> [AIM] Put every line of the listing, from the first line through the line containing "Action: (38, 259)", into a JSON list of strings, one string per line. Skip any blank lines.

> [MATERIAL]
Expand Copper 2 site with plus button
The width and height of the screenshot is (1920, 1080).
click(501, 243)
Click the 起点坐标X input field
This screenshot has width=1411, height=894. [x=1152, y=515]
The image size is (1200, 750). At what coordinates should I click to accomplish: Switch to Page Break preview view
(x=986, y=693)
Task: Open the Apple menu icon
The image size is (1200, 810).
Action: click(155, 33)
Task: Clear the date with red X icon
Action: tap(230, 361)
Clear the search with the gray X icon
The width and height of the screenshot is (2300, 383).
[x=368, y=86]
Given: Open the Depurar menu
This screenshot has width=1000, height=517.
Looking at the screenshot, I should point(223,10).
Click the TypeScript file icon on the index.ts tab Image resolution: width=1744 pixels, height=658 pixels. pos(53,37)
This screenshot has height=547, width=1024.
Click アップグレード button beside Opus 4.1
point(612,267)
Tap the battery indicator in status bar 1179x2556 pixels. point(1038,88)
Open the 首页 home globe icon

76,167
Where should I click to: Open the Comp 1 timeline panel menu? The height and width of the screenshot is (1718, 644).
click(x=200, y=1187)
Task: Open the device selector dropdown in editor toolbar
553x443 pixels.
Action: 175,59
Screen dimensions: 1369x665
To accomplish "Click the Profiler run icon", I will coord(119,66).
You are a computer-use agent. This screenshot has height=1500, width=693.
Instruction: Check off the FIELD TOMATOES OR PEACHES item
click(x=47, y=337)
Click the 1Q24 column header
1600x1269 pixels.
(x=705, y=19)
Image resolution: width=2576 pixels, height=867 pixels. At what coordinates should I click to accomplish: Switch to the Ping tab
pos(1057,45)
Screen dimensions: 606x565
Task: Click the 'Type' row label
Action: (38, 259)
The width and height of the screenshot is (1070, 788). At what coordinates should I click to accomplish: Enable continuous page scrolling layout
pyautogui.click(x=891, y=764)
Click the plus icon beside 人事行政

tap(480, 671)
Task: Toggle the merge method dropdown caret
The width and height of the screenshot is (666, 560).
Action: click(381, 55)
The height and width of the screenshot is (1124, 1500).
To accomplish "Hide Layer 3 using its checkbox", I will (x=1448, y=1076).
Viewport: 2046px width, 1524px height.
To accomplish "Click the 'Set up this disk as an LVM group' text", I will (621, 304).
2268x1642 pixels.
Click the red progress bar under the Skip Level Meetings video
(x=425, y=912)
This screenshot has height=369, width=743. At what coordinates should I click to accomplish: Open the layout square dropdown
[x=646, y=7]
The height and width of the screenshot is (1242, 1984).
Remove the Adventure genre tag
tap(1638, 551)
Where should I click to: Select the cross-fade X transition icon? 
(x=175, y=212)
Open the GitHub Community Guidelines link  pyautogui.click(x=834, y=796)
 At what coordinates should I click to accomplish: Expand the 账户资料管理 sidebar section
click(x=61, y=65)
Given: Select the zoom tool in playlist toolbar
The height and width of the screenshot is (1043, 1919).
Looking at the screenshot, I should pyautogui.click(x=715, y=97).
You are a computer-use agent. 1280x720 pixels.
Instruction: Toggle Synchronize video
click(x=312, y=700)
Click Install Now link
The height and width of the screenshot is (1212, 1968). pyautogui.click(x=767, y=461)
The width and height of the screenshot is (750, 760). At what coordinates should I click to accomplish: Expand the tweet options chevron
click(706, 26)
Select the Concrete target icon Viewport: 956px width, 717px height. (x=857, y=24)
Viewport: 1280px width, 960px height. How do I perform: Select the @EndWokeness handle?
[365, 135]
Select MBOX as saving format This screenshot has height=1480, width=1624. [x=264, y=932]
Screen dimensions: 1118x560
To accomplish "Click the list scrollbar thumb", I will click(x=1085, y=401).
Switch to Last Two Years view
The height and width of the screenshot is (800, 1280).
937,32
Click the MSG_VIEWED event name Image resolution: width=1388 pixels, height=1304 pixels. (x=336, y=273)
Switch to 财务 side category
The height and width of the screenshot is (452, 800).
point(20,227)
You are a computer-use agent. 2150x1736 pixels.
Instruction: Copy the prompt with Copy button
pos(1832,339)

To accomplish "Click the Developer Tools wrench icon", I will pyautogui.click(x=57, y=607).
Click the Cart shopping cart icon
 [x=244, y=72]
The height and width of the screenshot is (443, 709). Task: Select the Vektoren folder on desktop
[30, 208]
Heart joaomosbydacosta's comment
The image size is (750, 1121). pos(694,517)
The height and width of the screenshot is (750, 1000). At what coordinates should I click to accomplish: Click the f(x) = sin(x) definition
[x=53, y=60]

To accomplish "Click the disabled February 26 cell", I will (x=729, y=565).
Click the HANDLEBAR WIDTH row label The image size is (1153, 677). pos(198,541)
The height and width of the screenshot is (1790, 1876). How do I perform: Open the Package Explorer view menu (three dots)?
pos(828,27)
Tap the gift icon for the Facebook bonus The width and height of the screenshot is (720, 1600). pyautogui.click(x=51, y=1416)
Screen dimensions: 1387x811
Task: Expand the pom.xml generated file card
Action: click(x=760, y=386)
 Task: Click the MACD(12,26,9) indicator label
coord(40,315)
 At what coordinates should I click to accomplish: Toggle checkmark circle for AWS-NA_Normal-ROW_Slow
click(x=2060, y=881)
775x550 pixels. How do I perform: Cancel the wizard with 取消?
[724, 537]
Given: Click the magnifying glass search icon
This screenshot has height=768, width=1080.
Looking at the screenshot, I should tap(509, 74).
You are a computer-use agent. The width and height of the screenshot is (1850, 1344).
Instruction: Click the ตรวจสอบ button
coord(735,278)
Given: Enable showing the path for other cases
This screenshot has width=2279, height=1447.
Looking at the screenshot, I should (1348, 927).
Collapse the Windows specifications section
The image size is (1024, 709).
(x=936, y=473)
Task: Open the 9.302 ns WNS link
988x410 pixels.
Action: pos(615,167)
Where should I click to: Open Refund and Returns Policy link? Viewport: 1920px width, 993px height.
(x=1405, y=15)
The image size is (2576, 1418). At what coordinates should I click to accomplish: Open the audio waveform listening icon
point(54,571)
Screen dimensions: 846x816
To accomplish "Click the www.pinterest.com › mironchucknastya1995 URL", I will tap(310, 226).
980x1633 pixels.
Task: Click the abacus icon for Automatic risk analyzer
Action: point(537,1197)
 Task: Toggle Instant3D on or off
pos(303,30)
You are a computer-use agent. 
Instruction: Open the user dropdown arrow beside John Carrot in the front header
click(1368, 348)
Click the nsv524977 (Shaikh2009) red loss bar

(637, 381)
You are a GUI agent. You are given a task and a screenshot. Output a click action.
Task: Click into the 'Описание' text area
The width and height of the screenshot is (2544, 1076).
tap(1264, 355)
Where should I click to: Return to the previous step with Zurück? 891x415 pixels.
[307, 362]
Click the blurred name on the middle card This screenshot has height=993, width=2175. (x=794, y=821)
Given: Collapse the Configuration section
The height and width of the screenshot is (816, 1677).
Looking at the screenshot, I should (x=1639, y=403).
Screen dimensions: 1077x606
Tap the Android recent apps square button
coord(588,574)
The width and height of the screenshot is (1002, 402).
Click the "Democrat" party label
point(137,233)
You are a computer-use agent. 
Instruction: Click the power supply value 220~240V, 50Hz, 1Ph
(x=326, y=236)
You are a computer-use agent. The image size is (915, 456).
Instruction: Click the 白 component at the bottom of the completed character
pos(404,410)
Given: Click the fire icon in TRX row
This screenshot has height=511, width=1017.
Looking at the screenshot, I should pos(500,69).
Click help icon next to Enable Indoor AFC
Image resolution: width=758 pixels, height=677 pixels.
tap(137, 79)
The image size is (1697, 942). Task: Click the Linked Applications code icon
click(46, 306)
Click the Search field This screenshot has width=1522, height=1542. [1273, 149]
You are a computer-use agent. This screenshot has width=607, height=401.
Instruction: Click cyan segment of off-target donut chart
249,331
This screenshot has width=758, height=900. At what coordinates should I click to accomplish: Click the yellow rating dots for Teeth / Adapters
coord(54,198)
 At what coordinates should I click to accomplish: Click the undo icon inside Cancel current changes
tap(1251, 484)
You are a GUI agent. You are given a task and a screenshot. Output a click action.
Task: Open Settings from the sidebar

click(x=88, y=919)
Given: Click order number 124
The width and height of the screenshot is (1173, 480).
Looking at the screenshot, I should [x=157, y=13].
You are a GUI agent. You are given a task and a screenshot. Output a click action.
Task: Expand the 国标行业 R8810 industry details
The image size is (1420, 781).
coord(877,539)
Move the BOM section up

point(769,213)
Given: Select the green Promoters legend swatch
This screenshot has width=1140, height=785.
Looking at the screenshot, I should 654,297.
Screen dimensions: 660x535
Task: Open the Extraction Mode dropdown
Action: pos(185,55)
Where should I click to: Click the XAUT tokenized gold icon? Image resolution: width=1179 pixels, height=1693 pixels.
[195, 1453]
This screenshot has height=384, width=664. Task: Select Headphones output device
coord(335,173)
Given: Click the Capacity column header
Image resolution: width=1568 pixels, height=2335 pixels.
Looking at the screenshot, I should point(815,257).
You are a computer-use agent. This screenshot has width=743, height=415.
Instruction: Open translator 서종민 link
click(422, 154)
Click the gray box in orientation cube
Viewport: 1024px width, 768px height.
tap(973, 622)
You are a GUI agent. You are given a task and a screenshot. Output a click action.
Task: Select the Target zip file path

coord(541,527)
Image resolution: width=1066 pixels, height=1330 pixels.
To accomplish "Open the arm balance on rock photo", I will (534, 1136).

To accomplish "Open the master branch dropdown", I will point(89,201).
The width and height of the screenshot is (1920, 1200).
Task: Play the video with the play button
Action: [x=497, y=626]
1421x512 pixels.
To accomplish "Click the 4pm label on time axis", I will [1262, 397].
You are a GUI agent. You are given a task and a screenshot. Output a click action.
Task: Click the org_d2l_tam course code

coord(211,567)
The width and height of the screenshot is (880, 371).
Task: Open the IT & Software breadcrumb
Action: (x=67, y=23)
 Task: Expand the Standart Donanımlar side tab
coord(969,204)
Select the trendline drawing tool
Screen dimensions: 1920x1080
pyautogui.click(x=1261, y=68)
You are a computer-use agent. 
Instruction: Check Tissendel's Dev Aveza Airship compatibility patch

> [REPLY]
[
  "Expand Copper 2 site with plus button",
  "The width and height of the screenshot is (1920, 1080).",
  "click(501, 243)",
  "Click the 起点坐标X input field",
  "This screenshot has width=1411, height=894. [x=1152, y=515]",
  "The image size is (1200, 750). At what coordinates should I click to accomplish: Switch to Page Break preview view",
  "(x=986, y=693)",
  "Task: Open the Apple menu icon",
  "The image size is (1200, 810).",
  "Action: click(155, 33)",
  "Task: Clear the date with red X icon",
  "Action: tap(230, 361)",
  "Clear the search with the gray X icon",
  "The width and height of the screenshot is (2300, 383).",
  "[x=368, y=86]",
  "Given: Open the Depurar menu",
  "This screenshot has width=1000, height=517.",
  "Looking at the screenshot, I should point(223,10).",
  "Click the TypeScript file icon on the index.ts tab Image resolution: width=1744 pixels, height=658 pixels. pos(53,37)",
  "This screenshot has height=547, width=1024.",
  "Click アップグレード button beside Opus 4.1",
  "point(612,267)",
  "Tap the battery indicator in status bar 1179x2556 pixels. point(1038,88)",
  "Open the 首页 home globe icon",
  "76,167",
  "Where should I click to: Open the Comp 1 timeline panel menu? The height and width of the screenshot is (1718, 644).",
  "click(x=200, y=1187)",
  "Task: Open the device selector dropdown in editor toolbar",
  "553x443 pixels.",
  "Action: 175,59",
  "Screen dimensions: 1369x665",
  "To accomplish \"Click the Profiler run icon\", I will coord(119,66).",
  "You are a computer-use agent. This screenshot has height=1500, width=693.",
  "Instruction: Check off the FIELD TOMATOES OR PEACHES item",
  "click(x=47, y=337)",
  "Click the 1Q24 column header",
  "1600x1269 pixels.",
  "(x=705, y=19)",
  "Image resolution: width=2576 pixels, height=867 pixels. At what coordinates should I click to accomplish: Switch to the Ping tab",
  "pos(1057,45)",
  "Screen dimensions: 606x565",
  "Task: Click the 'Type' row label",
  "Action: (38, 259)"
]